Because of this the primary DNS available to servers and workstations alike should have key AD related zone information. Per this Microsoft article:
Without access to these records, a computer would be unable to find the nearest site, an available GC, etc.
Second, the primary DNS suffix search must always be the domain in which the computer belongs. The workstation must be able to resolve it and other domain members by the simple host name.
Using these core principles, Active Directory DNS zones must have primary availability from a lookup perspective. As seen in this AWS article, Domain Controllers are hosted in different availably zones to avoid cases like rack failure, etc. However, when a request takes place from a AD joined machine within the PVC, the request first goes to AD zone. From there is acceptable to establish forwarders to cloud dns for other lookups.
A few things to note:
- Ideally the zones should be AD integrated zones, that way any new forest related zone or reverse zone needed for AD can automatically be replicated to pertinent Domain Controllers within the ntds.dit file. For larger environments this is a reduction of overhead. It also simplifies the forwarding model in the cloud.
- When situating domain controllers in a cloud tenant, place for a site topology and replication. Without a clear definition of AD sites and subnets, AD consumers who resolve to cloud situated DNS zones, may attempt to contact on premise Domain Controllers for other services. This might result in latency or replication issues.

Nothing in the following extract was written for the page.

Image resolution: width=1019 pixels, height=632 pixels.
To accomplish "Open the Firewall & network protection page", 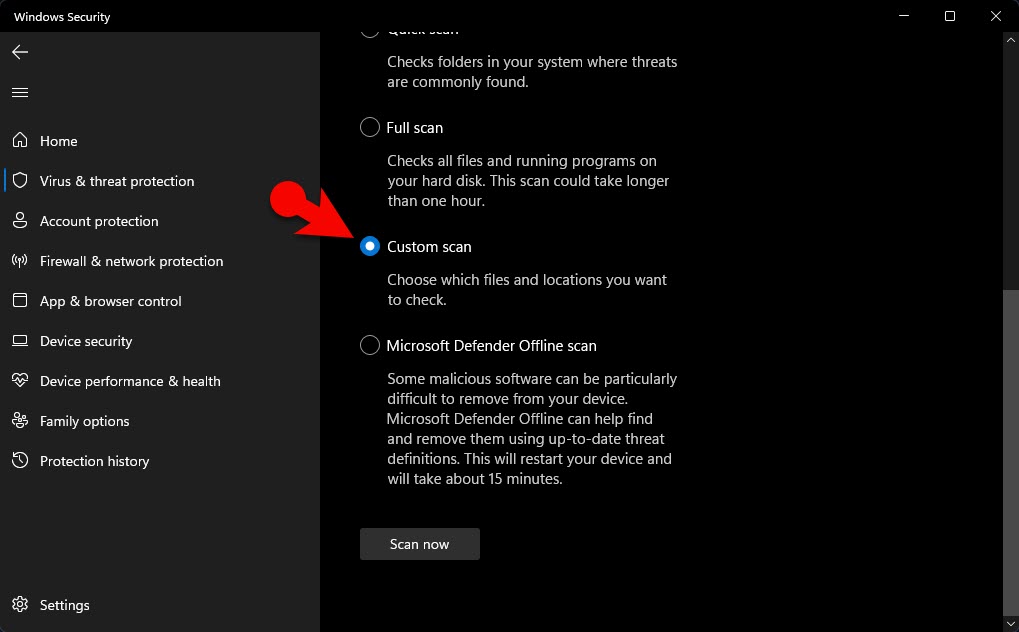I will tap(131, 261).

- Domain Controllers hosting AD zones should not be placed in the same rack. In the diagram above, you will note the separation by an availability zone. Both AWS and Azure offer availability zones in the event of loss of datacenter, that a comparable server within the region will remain online.
Active Directory still holds the vast market share for on premise authentication. With IaaS consumption accelerating, it more common to develop AD sites within a cloud tenant. As this article shows, that while AD is versatile, the product was developed and has no awareness of the cloud. For Kerberos consumption, it is imperative that all domain consumers in the cloud have the core DNS requirements in place to function.